Pour aller plus loin
Distribuer des doses… d’information
En tant que spécialiste de la santé environnementale, Faustina Goodluck fonde son travail sur un principe simple : autonomiser les communautés par la connaissance. « Mon approche repose sur le constat que l’ignorance favorise les infections et les maladies. Mon rôle, c’est donc de faire circuler l’information », explique-t-elle. Lors de ses programmes réguliers de sensibilisation, elle défend la vaccination comme pilier essentiel de la santé préventive.
« Avant, quand les vaccins n’étaient pas accessibles, les communautés ne pouvaient pas atteindre leur plein potentiel », déplore-t-elle.
Dans sa courte vie, elle dit avoir déjà été témoin de leur pouvoir transformateur. « Les vaccins nous ont permis de rester en bonne santé et de poursuivre nos rêves – en nous protégeant du tétanos, du COVID-19 ou encore du HPV. »

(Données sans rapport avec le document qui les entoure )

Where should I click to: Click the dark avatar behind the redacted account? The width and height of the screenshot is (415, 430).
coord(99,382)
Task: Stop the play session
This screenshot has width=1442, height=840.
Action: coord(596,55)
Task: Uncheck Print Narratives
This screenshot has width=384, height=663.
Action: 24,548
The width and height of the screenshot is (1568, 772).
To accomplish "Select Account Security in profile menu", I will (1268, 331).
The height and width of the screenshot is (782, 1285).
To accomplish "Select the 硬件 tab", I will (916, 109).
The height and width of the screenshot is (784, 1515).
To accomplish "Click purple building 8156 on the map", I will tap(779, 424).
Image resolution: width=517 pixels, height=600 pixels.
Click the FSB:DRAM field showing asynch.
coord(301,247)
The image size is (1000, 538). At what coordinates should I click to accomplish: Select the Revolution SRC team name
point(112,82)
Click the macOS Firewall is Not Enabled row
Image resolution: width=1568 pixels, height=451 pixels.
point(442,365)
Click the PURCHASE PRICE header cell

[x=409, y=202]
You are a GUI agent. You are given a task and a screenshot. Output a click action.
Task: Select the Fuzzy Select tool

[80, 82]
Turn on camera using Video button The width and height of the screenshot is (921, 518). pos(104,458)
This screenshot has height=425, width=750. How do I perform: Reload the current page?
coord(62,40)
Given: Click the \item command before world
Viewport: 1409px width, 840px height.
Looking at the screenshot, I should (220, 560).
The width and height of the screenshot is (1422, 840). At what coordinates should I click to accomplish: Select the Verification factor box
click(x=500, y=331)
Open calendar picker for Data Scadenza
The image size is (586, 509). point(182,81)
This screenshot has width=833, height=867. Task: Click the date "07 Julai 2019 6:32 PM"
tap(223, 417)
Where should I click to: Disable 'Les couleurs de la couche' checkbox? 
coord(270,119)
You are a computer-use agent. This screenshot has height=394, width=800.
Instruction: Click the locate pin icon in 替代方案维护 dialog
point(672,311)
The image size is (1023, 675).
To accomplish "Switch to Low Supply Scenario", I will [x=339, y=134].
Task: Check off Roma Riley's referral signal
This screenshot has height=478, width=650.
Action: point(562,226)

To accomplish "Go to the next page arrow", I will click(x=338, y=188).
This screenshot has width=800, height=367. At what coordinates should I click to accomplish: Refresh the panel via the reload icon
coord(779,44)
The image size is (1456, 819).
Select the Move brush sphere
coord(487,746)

Mais Faustina ne se limite pas à la science. Elle met aussi à profit ses talents d’écrivaine, d’oratrice et d’organisatrice. Animée par une forte ambition de leadership, elle a fondé Mlo Hub, une jeune entreprise spécialisée dans les services de nutrition. « Mon rêve, c’est de diriger une grande entreprise centrée sur la prévention des maladies », affirme-t-elle, ajoutant que « la nutrition est l’un des meilleurs moyens de renforcer l’immunité des populations ».
Faustina reste fidèle à sa mission : prévenir plutôt que guérir, et laisser une empreinte durable dans la santé communautaire.